As Scorn for Vote Grows, Protests Surge Around Globe
INDIA Parliament capitulated to Anna Hazare’s demands on an anticorruption measure.
Published: September 27, 2011
Their complaints range from corruption to lack of affordable housing and joblessness, common grievances the world over. But from South Asia to the heartland of Europe and now even to Wall Street, these protesters share something else: wariness, even contempt, toward traditional politicians and the democratic political process they preside over.
They are taking to the streets, in part, because they have little faith in the ballot box.
“Our parents are grateful because they’re voting,” said Marta Solanas, 27, referring to older Spaniards’ decades spent under the Franco dictatorship. “We’re the first generation to say that voting is worthless.”
Economics have been one driving force, with growingincome inequality, high unemployment and recession-driven cuts in social spending breeding widespread malaise. Alienation runs especially deep in Europe, with boycotts and strikes that, in London and Athens, erupted into violence.
But even in India and Israel, where growth remains robust, protesters say they so distrust their country’s political class and its pandering to established interest groups that they feel only an assault on the system itself can bring about real change.
Young Israeli organizers repeatedly turned out gigantic crowds insisting that their political leaders, regardless of party, had been so thoroughly captured by security concerns, ultra-Orthodox groups and other special interests that they could no longer respond to the country’s middle class.
In the world’s largest democracy, Anna Hazare, an activist, starved himself publicly for 12 days until the Indian Parliament capitulated to some of his central demands on a proposed anticorruption measure to hold public officials accountable. “We elect the people’s representatives so they can solve our problems,” said Sarita Singh, 25, among the thousands who gathered each day at Ramlila Maidan, where monsoon rains turned the grounds to mud but protesters waved Indian flags and sang patriotic songs.
“But that is not actually happening. Corruption is ruling our country.”
Increasingly, citizens of all ages, but particularly the young, are rejecting conventional structures like parties and trade unions in favor of a less hierarchical, more participatory system modeled in many ways on the culture of the Web.
In that sense, the protest movements in democracies are not altogether unlike those that have rocked authoritarian governments this year, toppling longtime leaders in Tunisia, Egypt and Libya. Protesters have created their own political space online that is chilly, sometimes openly hostile, toward traditional institutions of the elite.

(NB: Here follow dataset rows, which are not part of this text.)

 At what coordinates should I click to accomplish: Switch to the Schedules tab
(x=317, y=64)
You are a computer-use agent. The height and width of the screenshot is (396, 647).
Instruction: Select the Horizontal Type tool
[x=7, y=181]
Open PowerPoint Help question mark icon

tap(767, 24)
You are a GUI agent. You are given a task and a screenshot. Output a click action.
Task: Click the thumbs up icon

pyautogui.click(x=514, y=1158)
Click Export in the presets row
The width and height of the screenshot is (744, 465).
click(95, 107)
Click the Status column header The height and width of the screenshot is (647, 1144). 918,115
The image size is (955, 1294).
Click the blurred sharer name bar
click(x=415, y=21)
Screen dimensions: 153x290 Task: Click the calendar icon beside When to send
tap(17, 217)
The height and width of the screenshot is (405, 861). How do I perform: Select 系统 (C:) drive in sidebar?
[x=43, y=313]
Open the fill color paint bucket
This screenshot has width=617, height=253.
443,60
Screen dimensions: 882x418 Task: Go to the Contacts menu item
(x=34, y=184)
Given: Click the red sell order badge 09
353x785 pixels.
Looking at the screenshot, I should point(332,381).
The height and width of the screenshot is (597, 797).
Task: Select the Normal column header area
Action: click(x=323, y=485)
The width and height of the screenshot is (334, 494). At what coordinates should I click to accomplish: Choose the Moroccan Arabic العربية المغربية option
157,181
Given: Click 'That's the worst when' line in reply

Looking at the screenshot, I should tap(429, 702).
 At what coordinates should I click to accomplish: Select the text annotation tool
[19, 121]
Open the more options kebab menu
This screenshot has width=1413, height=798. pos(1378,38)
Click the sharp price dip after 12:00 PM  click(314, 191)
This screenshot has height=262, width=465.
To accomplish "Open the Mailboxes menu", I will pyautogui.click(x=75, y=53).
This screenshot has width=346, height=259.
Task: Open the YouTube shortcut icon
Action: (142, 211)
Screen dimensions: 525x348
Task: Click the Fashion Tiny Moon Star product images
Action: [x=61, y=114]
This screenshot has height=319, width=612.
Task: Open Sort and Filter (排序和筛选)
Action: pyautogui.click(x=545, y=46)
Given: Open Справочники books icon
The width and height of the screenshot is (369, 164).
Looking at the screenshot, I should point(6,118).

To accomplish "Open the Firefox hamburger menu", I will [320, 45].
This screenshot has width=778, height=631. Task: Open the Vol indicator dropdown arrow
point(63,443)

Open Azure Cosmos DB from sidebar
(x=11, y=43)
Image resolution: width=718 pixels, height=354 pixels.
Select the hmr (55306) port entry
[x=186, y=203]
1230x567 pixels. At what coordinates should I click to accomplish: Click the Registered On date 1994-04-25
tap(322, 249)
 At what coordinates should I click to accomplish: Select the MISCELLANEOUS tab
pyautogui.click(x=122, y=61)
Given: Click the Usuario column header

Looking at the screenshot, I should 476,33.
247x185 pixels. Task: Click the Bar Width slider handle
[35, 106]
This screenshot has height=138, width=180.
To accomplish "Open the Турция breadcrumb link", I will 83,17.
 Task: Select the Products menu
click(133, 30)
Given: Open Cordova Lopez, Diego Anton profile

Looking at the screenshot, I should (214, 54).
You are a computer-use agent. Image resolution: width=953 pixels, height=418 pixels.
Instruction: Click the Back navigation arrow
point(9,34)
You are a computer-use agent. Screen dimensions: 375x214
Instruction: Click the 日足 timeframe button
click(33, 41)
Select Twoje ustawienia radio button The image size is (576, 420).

The critical mass of wiki and mapping tools, video and social networking sites, the communal news wire of Twitter and the ease of donations afforded by sites like PayPal makes coalitions of like-minded individuals instantly viable.
“You’re looking at a generation of 20- and 30-year-olds who are used to self-organizing,” said Yochai Benkler, a director of the Berkman Center for Internet and Society at Harvard University. “They believe life can be more participatory, more decentralized, less dependent on the traditional models of organization, either in the state or the big company. Those were the dominant ways of doing things in the industrial economy, and they aren’t anymore.”
Yonatan Levi, 26, called the tent cities that sprang up in Israel “a beautiful anarchy.” There were leaderless discussion circles like Internet chat rooms, governed, he said, by “emoticon” hand gestures like crossed forearms to signal disagreement with the latest speaker, hands held up and wiggling in the air for agreement — the same hand signs used in public assemblies in Spain. There were free lessons and food, based on the Internet conviction that everything should be available without charge.
Someone had to step in, Mr. Levi said, because “the political system has abandoned its citizens.”
The rising disillusionment comes 20 years after what was celebrated as democratic capitalism’s final victory over communism and dictatorship.
In the wake of the Soviet Union’s collapse in 1991, a consensus emerged that liberal economics combined with democratic institutions represented the only path forward. That consensus, championed by scholars like Francis Fukuyama in his book “The End of History and the Last Man,” has been shaken if not broken by a seemingly endless succession of crises — the Asian financial collapse of 1997, the Internet bubble that burst in 2000, the subprime crisis of 2007-8 and the continuing European and American debt crisis — and the seeming inability of policy makers to deal with them or cushion their people from the shocks.
Frustrated voters are not agitating for a dictator to take over. But they say they do not know where to turn at a time when political choices of the cold war era seem hollow. “Even when capitalism fell into its worst crisis since the 1920s there was no viable alternative vision,” said the British left-wing author Owen Jones.